Nota de opinión por Pablo González.

En la historia reciente de Tres Arroyos, pocos nombres han concentrado tanto poder durante tanto tiempo como Carlos Alberto Sánchez. Pero más preocupante aún que la extensión de su mandato es la lógica con la que ha ejercido el poder: como un verdadero patrón de estancia y esto no es casual. Sánchez es, antes que político, productor agropecuario de larga data. Y ese perfil, a mi entender, no quedó nunca al margen de su forma de gobernar.
Durante sus 20 años como intendente, el municipio no fue gestionado como un bien común, sino como una especie de extensión administrativa de sus propios intereses rurales. Las prioridades de inversión, las obras públicas, los recursos del Estado local… todo parecía alinearse con una lógica productiva muy puntual: la del campo y, particularmente, la de su campo.
Su rol como dueño de estancia y funcionario público creo se mezcló peligrosamente. Las decisiones estratégicas, lejos de pensarse con mirada urbana, inclusiva o social, se tomaban con criterio de productor: caminos rurales, maquinaria vial, zonas de influencia productiva, subsidios, relaciones con proveedores del agro. La ciudad, mientras tanto, quedaba relegada a la administración de lo mínimo.
Hoy, Carlos Sánchez quiere volver. Pero no lo hace con un plan de futuro ni con propuestas superadoras. Quiere volver a controlar el municipio como si fuera su chacra, cómo si aún pudiera decidir, sin debate ni contrapeso, qué se hace y qué no en función de lo que le conviene a su estancia. No hay una visión de ciudad moderna, sostenible o equitativa. Solo un impulso: retomar el mando y asegurar condiciones favorables para su círculo agropecuario.
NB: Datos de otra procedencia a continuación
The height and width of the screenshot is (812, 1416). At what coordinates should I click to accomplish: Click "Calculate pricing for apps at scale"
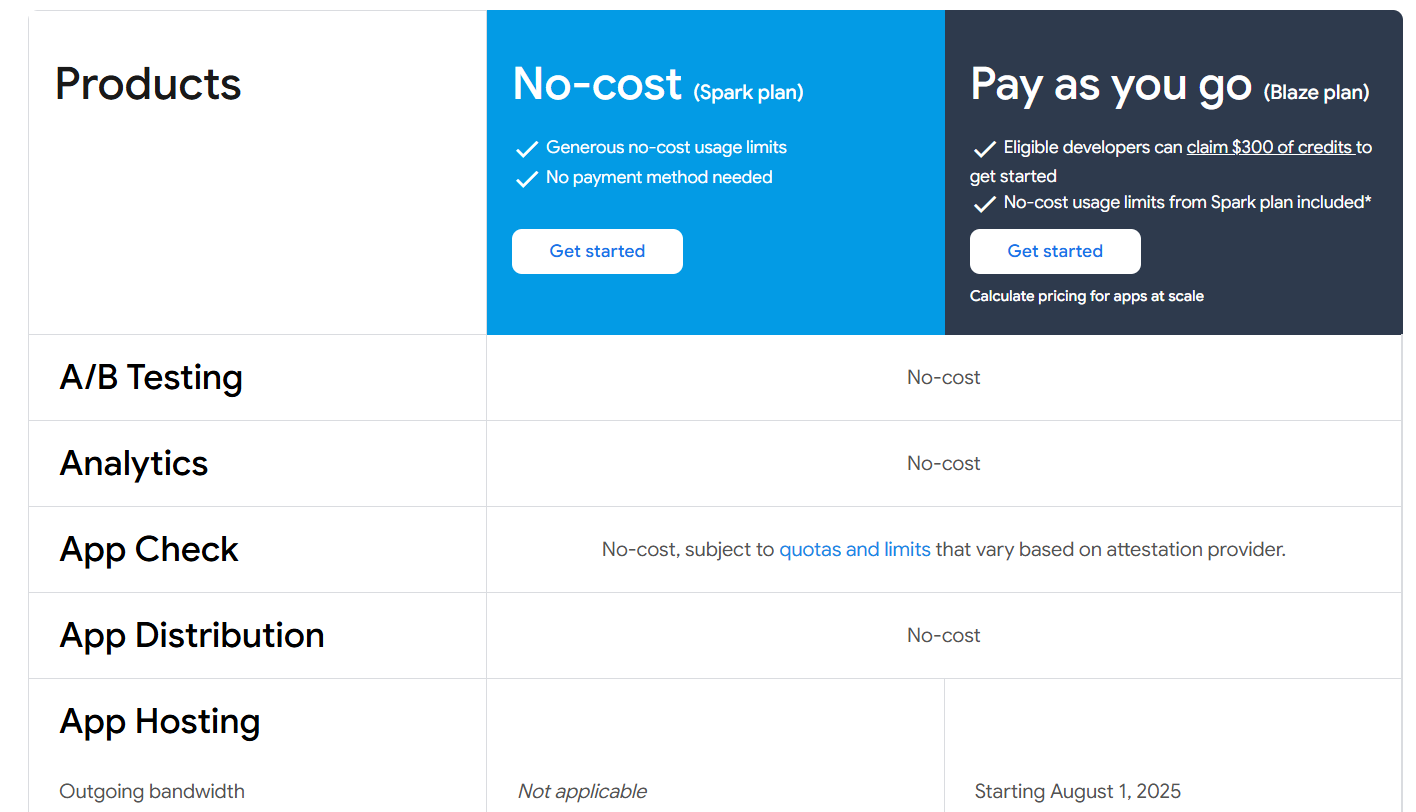pos(1087,296)
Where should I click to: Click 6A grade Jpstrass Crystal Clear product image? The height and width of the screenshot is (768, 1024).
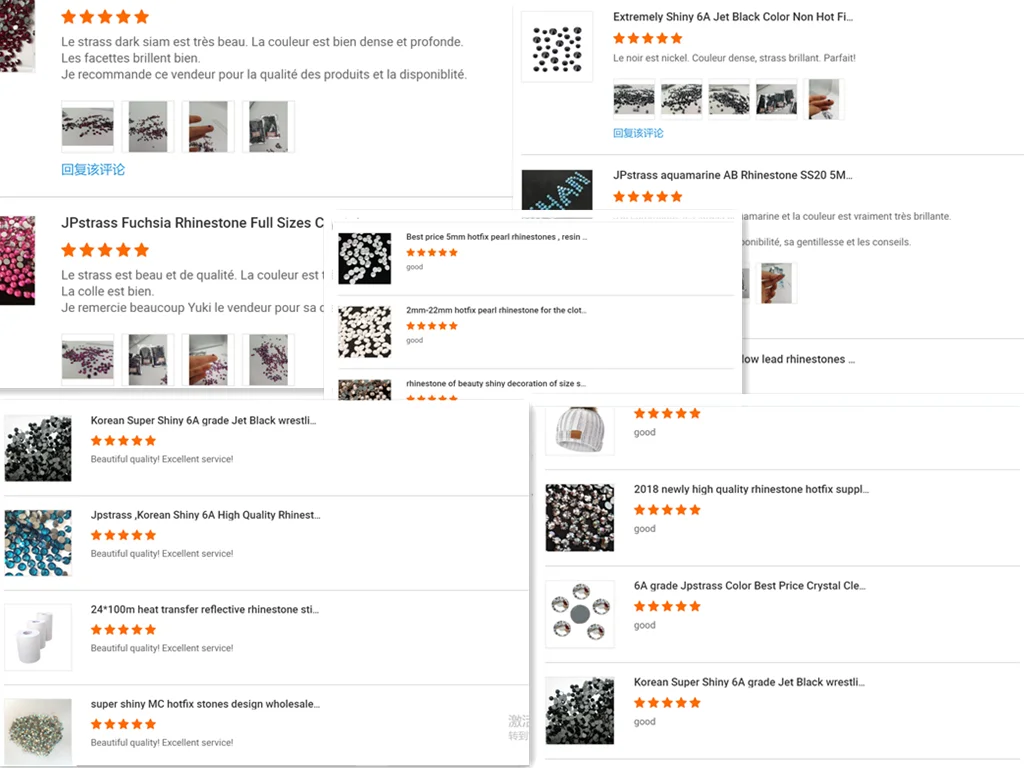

Y en lo que a mi concierne, eso es justamente lo que Tres Arroyos ya no puede permitirse. Un Estado municipal no puede ser conducido por quienes confunden lo público con lo privado, lo institucional con lo personal, lo político con lo patrimonial. Lo que está en juego no es una interna partidaria ni una simple elección más: es la posibilidad de liberar a la ciudad del modelo feudal que Sánchez impuso durante dos décadas.